Data section:
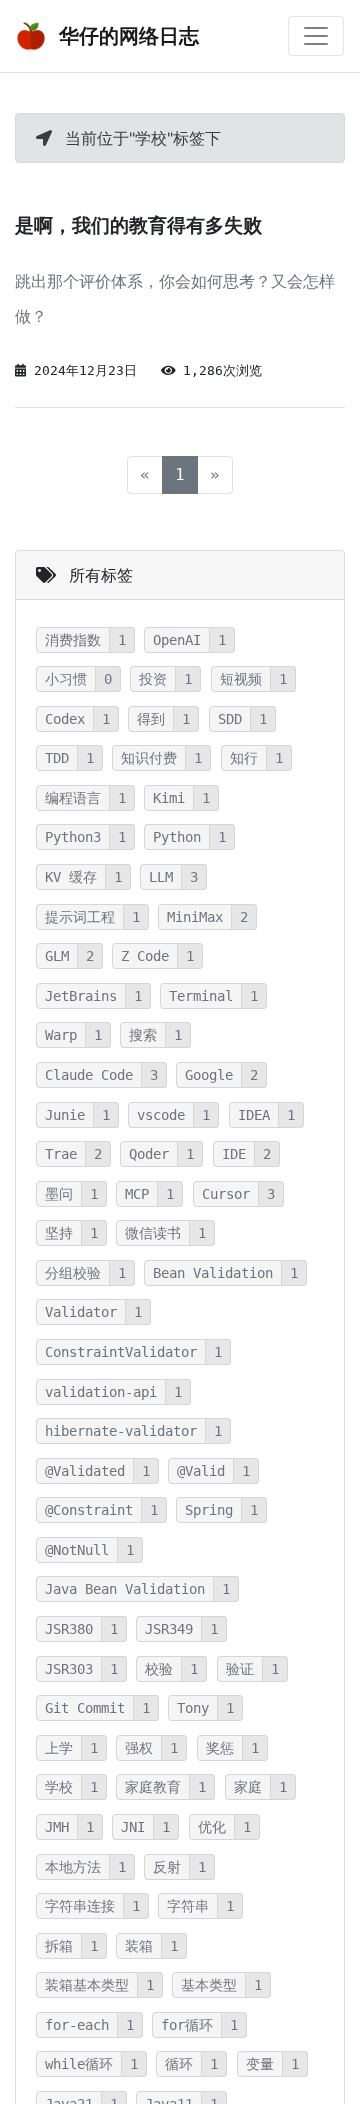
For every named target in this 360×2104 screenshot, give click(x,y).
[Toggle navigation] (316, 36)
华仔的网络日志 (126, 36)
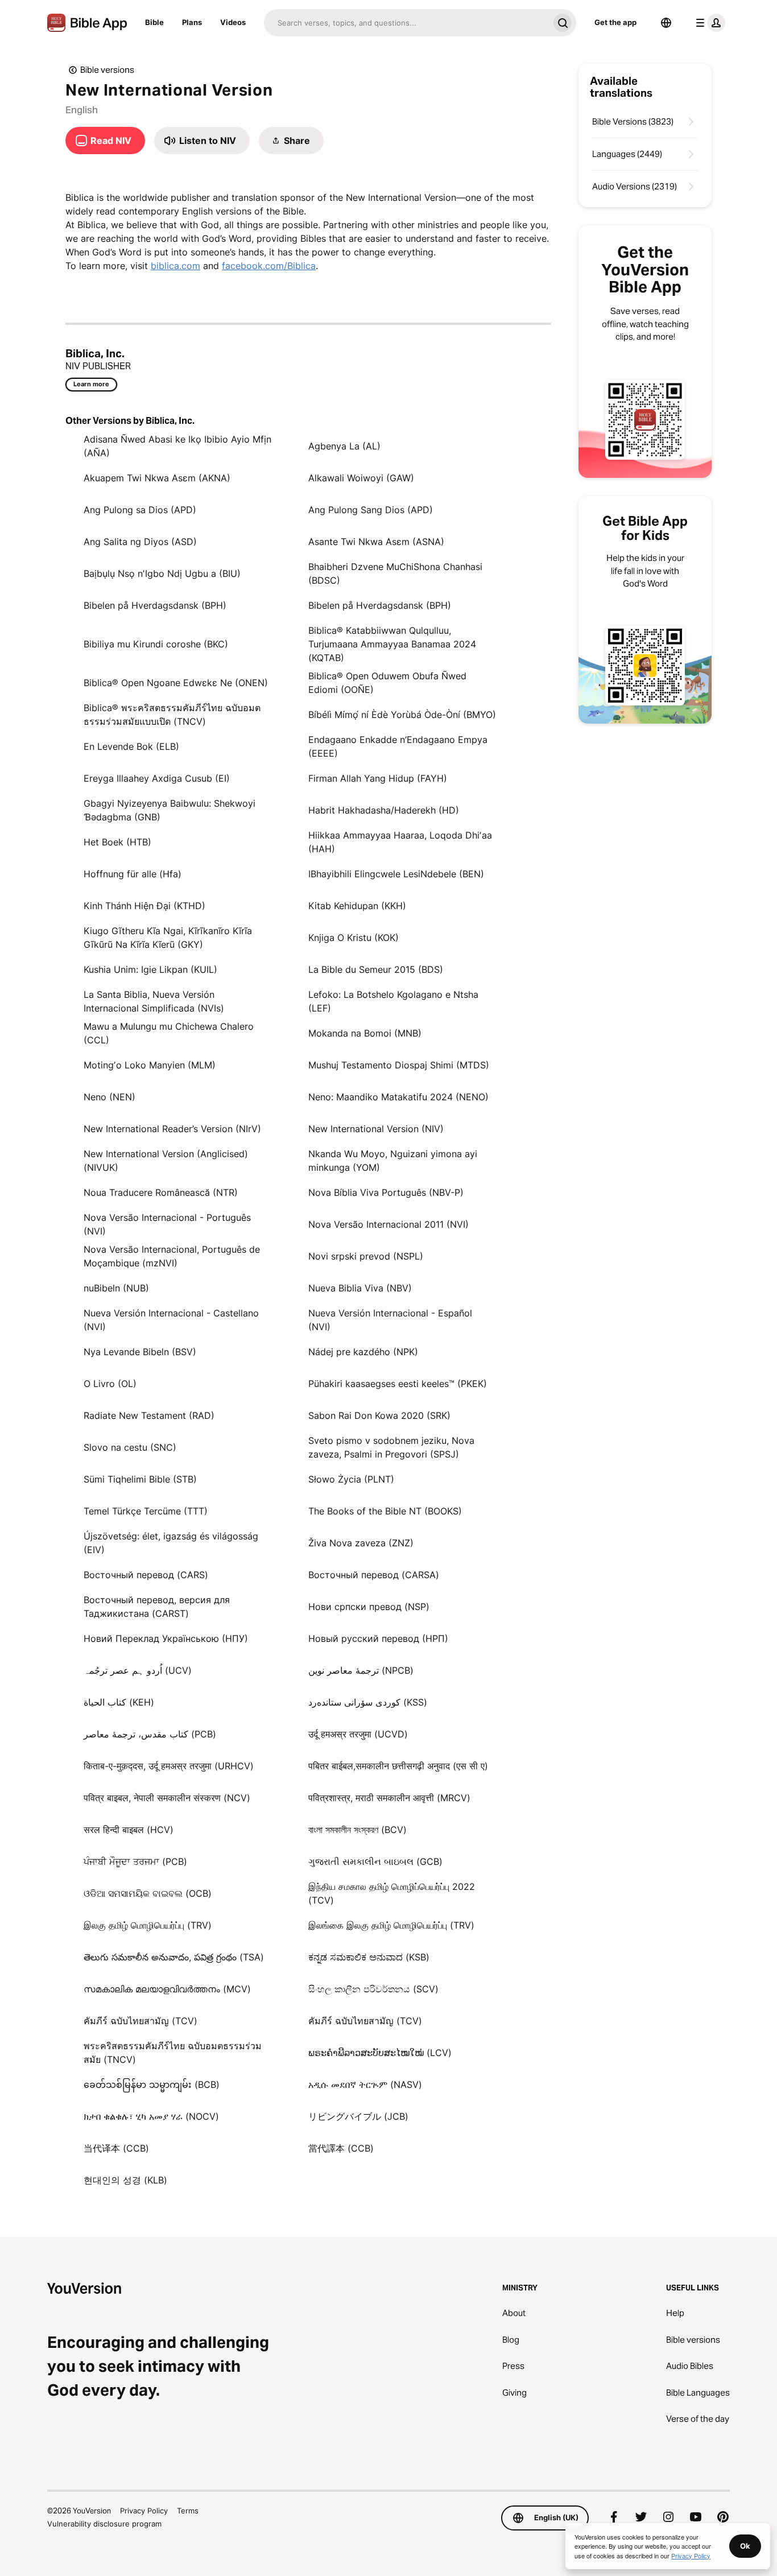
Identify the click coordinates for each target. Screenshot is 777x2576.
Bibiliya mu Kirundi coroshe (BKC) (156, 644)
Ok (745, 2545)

Activity: Starting with the line that contains "[Toggle navigation] (316, 36)", give the lines again exactly as they appear through the last line of the data, pictures excluded.

Output for this exercise:
[Toggle navigation] (316, 36)
华仔的网络日志 (126, 36)
Identify the click coordinates for each target. Screenshot is 777x2576.
Bibiliya mu Kirundi coroshe (BKC) (156, 644)
Ok (745, 2545)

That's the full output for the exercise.